For environments where the health endpoint itself may be unreliable, you can implement a layered connectivity test:

Interface check: Does eth0 or wlan0 have a carrier? (os.path.exists("/sys/class/net/eth0/carrier"))
Gateway check: Can we reach the default gateway via ICMP? (subprocess.run(["ping", "-c", "1", gateway]))
DNS check: Can we resolve the cloud endpoint hostname? (socket.getaddrinfo("api.pyvorin.com", None))
Application check: Does the health endpoint return 2xx?

Only if all four layers pass should the agent consider itself online. If layer 1 or 2 fails, the outage is local (cable unplugged). If layer 3 fails but layer 2 passes, DNS is broken. If layer 4 fails but layer 3 passes, the upstream server is down. Each layer suggests a different remediation strategy.

Queue Persistence Across Reboots

Because CloudSyncQueue uses SQLite, its contents survive reboots, power failures, and application crashes. There is no in-memory buffer that can be lost. When the device boots, the queue is in exactly the same state it was in when power was lost: items waiting to be dequeued, retry counts intact, next_retry_at timestamps unchanged.

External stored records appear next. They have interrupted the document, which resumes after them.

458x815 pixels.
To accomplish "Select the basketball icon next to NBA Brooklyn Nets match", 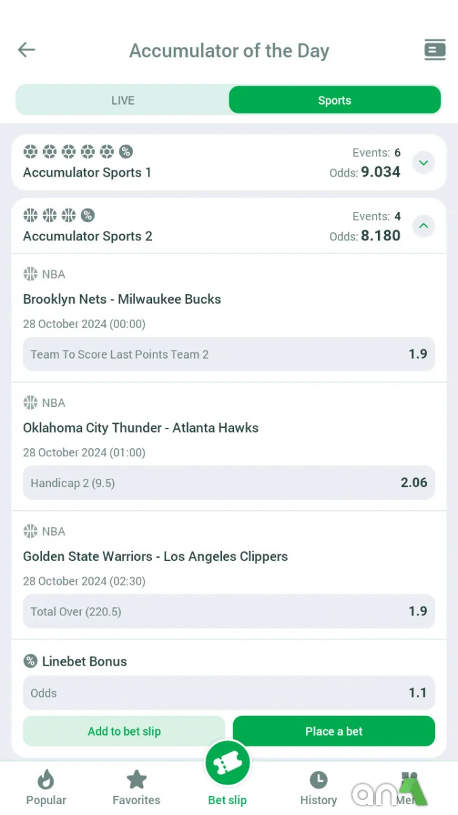I will [30, 274].
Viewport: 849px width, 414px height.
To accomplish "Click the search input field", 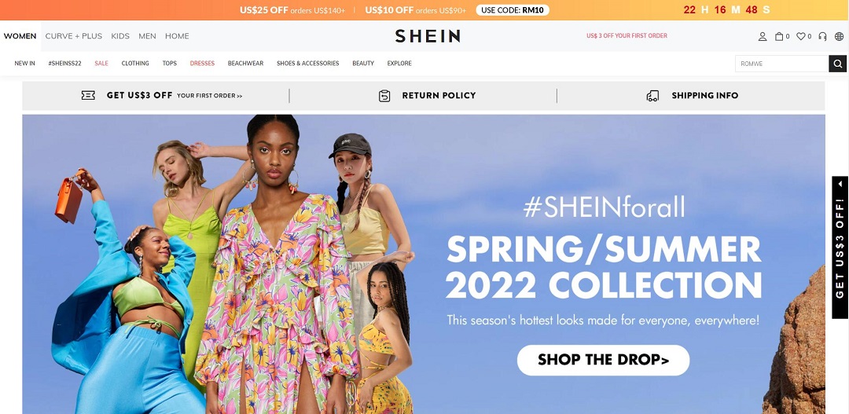I will click(782, 64).
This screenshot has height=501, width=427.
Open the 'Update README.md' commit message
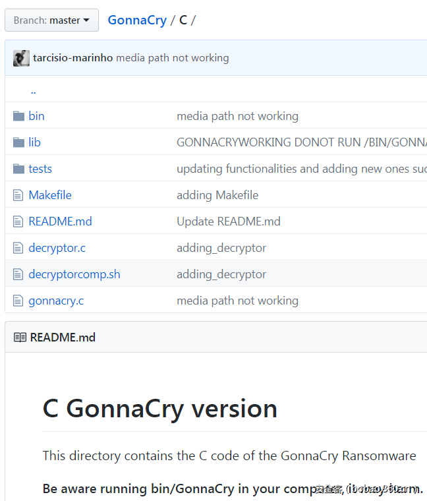pyautogui.click(x=228, y=221)
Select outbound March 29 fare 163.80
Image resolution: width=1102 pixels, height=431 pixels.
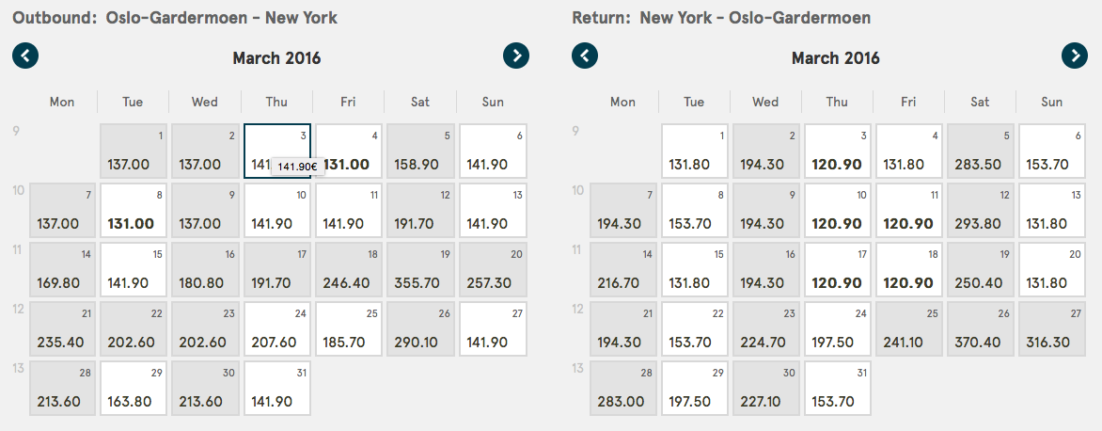point(134,388)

To ensure this property holds in practice, follow these deployment guidelines:

Place the database on persistent storage. Do not store sync_queue.db on a tmpfs mount (e.g., /tmp or /run). Use /var/lib/pyvorin/ on the root filesystem or a dedicated partition.
Enable filesystem barriers. SQLite relies on the underlying filesystem to honour fsync(). Mount the data partition with barrier enabled (the default on ext4) so that power loss cannot corrupt committed transactions.
Use a systemd service with Restart=always. If the agent crashes, systemd should restart it within seconds. The queue will be intact and flushing will resume.
Graceful shutdown handling. Trap SIGTERM in your agent and call queue.pending_count() to log the number of unsent items before exiting. This aids post-mortem analysis.


import signal
import sys

def on_sigterm(signum, frame):
    pending = queue.pending_count()
    logger.info("Received SIGTERM. %d items remain in queue.", pending)
    store.close()
    sys.exit(0)

signal.signal(signal.SIGTERM, on_sigterm)

Architecture Summary

The offline-first architecture of Pyvorin Edge can be summarised as follows:

Ingestion is decoupled from egress. Sensor adapters write to the local store; the cloud sync queue drains asynchronously. Neither blocks the other.
All state is SQLite-backed. WAL mode provides crash recovery and concurrent readers/writers.
Retries are exponential with jitter. This prevents thundering herds and respects shared infrastructure.
Circuit breakers protect upstreams. Fast failure during outages conserves local resources.
Connectivity is layered. The agent probes from the physical interface up to the application endpoint, distinguishing local faults from remote ones.
Graceful degradation preserves safety. Local rule evaluation and critical actuation continue even when the cloud is unreachable.

Summary

Offline-first is not a feature; it is a design philosophy. The Pyvorin Edge Runtime embodies this philosophy through SQLite WAL buffering, configurable exponential backoff, circuit breakers, layered connectivity detection, and queue persistence across reboots. Whether your device is offline for milliseconds or weeks, the pipeline continues to collect, filter, and protect data. When connectivity returns, synchronisation happens automatically, safely, and without operator intervention.